▶ _Exercise goal_
Retype the entries below without any change.

Start of Records shown

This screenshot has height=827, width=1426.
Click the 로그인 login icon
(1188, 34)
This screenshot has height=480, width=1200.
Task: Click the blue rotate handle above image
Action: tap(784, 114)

End of Records shown

▶ _Reply_
This screenshot has height=827, width=1426.
Click the 로그인 login icon
(1188, 34)
This screenshot has height=480, width=1200.
Task: Click the blue rotate handle above image
Action: tap(784, 114)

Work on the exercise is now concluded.